A vocal pro-democracy website in Hong Kong shut down Wednesday after police raided its office and arrested six current and former editors and board members in a continuing crackdown on dissent in the semi-autonomous Chinese city. Stand News said in a statement that its website and social media are no longer being updated and will be taken down. It said all employees have been dismissed. The outlet was one of the last remaining openly critical voices in Hong Kong following the shuttering of the Apple Daily newspaper, which closed after its publisher, Jimmy Lai, and top editors were arrested and its assets frozen, the AP reports.
Police raided Stand News' office earlier in the day after arresting the six, including popular singer and activist Denise Ho, a former board member, on charges of conspiracy to publish a seditious publication. More than 200 officers were involved in the search, police said. They had a warrant to seize relevant journalistic materials under a national security law enacted last year. A Facebook post early Wednesday morning on Ho's account confirmed that she was being arrested. A subsequent message posted on her behalf said she was OK and urged friends and supporters not to worry about her. That post drew nearly 75,000 likes and more than 5,000 comments, mostly from supporters.

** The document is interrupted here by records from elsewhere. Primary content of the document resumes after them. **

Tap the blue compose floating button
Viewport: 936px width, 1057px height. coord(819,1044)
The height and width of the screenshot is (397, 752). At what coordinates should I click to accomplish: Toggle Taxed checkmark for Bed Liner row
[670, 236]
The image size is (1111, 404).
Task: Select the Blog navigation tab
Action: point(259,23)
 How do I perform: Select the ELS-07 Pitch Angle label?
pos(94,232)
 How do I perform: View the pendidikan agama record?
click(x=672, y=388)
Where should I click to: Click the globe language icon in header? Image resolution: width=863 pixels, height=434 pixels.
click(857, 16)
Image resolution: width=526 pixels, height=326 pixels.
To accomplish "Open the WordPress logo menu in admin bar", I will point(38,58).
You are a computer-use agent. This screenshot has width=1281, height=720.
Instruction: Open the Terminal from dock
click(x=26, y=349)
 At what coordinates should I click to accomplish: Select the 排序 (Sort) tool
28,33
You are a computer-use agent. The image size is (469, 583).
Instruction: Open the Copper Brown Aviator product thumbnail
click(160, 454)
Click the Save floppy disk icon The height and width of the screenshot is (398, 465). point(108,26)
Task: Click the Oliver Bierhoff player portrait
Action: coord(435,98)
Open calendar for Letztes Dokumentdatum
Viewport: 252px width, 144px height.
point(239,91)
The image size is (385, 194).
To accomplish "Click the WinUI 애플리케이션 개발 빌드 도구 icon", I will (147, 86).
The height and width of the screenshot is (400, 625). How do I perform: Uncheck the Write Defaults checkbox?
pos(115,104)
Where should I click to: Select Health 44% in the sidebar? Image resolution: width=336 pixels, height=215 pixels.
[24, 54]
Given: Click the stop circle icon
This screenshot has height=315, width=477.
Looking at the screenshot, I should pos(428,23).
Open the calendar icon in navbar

Early Wednesday, Stand News posted a video on Facebook of police officers at the home of a deputy editor, Ronson Chan. Chan, who is also chair of the Hong Kong Journalists Association, was taken away for questioning, the organization confirmed in a statement. Chan, who was later released, told media the police seized his electronic devices, bank cards, and press card. Benedict Rogers, co-founder and CEO of the non-governmental organization Hong Kong Watch, said the arrests are “nothing short of an all-out assault on the freedom of the press in Hong Kong." "When a free press guaranteed by Hong Kong’s Basic Law is labeled 'seditious,’ it is a symbol of the speed at which this once great, open, international city has descended into little more than a police state," he said.